=== Begin Enclosure ===

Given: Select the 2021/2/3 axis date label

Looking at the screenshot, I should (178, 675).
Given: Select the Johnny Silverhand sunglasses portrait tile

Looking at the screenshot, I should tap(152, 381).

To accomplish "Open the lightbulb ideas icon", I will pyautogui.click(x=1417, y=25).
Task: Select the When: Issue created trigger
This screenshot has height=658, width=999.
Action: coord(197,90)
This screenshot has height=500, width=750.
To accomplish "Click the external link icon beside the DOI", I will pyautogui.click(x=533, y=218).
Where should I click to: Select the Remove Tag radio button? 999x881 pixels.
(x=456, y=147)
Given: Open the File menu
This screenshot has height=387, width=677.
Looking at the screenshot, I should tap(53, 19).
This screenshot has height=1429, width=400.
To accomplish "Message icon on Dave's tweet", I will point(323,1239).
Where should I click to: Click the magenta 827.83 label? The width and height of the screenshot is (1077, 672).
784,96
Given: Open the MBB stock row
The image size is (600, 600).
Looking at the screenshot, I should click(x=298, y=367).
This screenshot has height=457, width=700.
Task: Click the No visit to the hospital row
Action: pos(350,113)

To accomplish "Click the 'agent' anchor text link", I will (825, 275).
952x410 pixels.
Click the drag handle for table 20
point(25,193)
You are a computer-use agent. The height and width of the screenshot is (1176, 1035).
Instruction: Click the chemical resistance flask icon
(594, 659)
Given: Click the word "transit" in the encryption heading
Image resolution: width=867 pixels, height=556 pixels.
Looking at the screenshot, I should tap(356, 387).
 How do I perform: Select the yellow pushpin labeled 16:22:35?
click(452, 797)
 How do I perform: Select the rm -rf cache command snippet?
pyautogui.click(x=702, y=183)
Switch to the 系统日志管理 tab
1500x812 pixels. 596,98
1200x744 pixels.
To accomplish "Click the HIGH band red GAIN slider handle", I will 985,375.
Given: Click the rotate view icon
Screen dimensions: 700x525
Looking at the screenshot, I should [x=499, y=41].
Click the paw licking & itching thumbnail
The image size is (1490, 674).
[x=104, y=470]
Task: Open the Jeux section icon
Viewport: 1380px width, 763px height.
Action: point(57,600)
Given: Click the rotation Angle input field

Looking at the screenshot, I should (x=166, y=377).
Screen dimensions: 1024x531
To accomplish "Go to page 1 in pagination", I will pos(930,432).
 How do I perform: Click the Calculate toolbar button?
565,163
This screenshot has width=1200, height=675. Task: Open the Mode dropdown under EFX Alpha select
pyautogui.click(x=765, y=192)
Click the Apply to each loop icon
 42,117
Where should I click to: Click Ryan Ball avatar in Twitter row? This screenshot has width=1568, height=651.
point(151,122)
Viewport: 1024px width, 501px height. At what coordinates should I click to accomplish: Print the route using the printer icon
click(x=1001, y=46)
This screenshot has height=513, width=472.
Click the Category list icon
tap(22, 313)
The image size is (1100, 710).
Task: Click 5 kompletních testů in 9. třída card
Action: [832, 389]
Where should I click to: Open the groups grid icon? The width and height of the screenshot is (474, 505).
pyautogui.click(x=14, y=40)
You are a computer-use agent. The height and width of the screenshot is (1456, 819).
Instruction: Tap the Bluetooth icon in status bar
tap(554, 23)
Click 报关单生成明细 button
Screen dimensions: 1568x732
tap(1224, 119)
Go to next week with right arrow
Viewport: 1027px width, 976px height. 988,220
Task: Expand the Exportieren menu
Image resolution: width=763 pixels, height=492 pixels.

=== End Enclosure ===

• **Task prompt**
Output each record precisely as written.

• **Answer to this exercise**
Given: Select the 2021/2/3 axis date label

Looking at the screenshot, I should (178, 675).
Given: Select the Johnny Silverhand sunglasses portrait tile

Looking at the screenshot, I should tap(152, 381).

To accomplish "Open the lightbulb ideas icon", I will pyautogui.click(x=1417, y=25).
Task: Select the When: Issue created trigger
This screenshot has height=658, width=999.
Action: coord(197,90)
This screenshot has height=500, width=750.
To accomplish "Click the external link icon beside the DOI", I will pyautogui.click(x=533, y=218).
Where should I click to: Select the Remove Tag radio button? 999x881 pixels.
(x=456, y=147)
Given: Open the File menu
This screenshot has height=387, width=677.
Looking at the screenshot, I should tap(53, 19).
This screenshot has height=1429, width=400.
To accomplish "Message icon on Dave's tweet", I will point(323,1239).
Where should I click to: Click the magenta 827.83 label? The width and height of the screenshot is (1077, 672).
784,96
Given: Open the MBB stock row
The image size is (600, 600).
Looking at the screenshot, I should click(x=298, y=367).
This screenshot has height=457, width=700.
Task: Click the No visit to the hospital row
Action: pos(350,113)

To accomplish "Click the 'agent' anchor text link", I will (825, 275).
952x410 pixels.
Click the drag handle for table 20
point(25,193)
You are a computer-use agent. The height and width of the screenshot is (1176, 1035).
Instruction: Click the chemical resistance flask icon
(594, 659)
Given: Click the word "transit" in the encryption heading
Image resolution: width=867 pixels, height=556 pixels.
Looking at the screenshot, I should tap(356, 387).
 How do I perform: Select the yellow pushpin labeled 16:22:35?
click(452, 797)
 How do I perform: Select the rm -rf cache command snippet?
pyautogui.click(x=702, y=183)
Switch to the 系统日志管理 tab
1500x812 pixels. 596,98
1200x744 pixels.
To accomplish "Click the HIGH band red GAIN slider handle", I will 985,375.
Given: Click the rotate view icon
Screen dimensions: 700x525
Looking at the screenshot, I should [x=499, y=41].
Click the paw licking & itching thumbnail
The image size is (1490, 674).
[x=104, y=470]
Task: Open the Jeux section icon
Viewport: 1380px width, 763px height.
Action: point(57,600)
Given: Click the rotation Angle input field

Looking at the screenshot, I should (x=166, y=377).
Screen dimensions: 1024x531
To accomplish "Go to page 1 in pagination", I will pos(930,432).
 How do I perform: Click the Calculate toolbar button?
565,163
This screenshot has width=1200, height=675. Task: Open the Mode dropdown under EFX Alpha select
pyautogui.click(x=765, y=192)
Click the Apply to each loop icon
 42,117
Where should I click to: Click Ryan Ball avatar in Twitter row? This screenshot has width=1568, height=651.
point(151,122)
Viewport: 1024px width, 501px height. At what coordinates should I click to accomplish: Print the route using the printer icon
click(x=1001, y=46)
This screenshot has height=513, width=472.
Click the Category list icon
tap(22, 313)
The image size is (1100, 710).
Task: Click 5 kompletních testů in 9. třída card
Action: [832, 389]
Where should I click to: Open the groups grid icon? The width and height of the screenshot is (474, 505).
pyautogui.click(x=14, y=40)
You are a computer-use agent. The height and width of the screenshot is (1456, 819).
Instruction: Tap the Bluetooth icon in status bar
tap(554, 23)
Click 报关单生成明细 button
Screen dimensions: 1568x732
tap(1224, 119)
Go to next week with right arrow
Viewport: 1027px width, 976px height. 988,220
Task: Expand the Exportieren menu
Image resolution: width=763 pixels, height=492 pixels.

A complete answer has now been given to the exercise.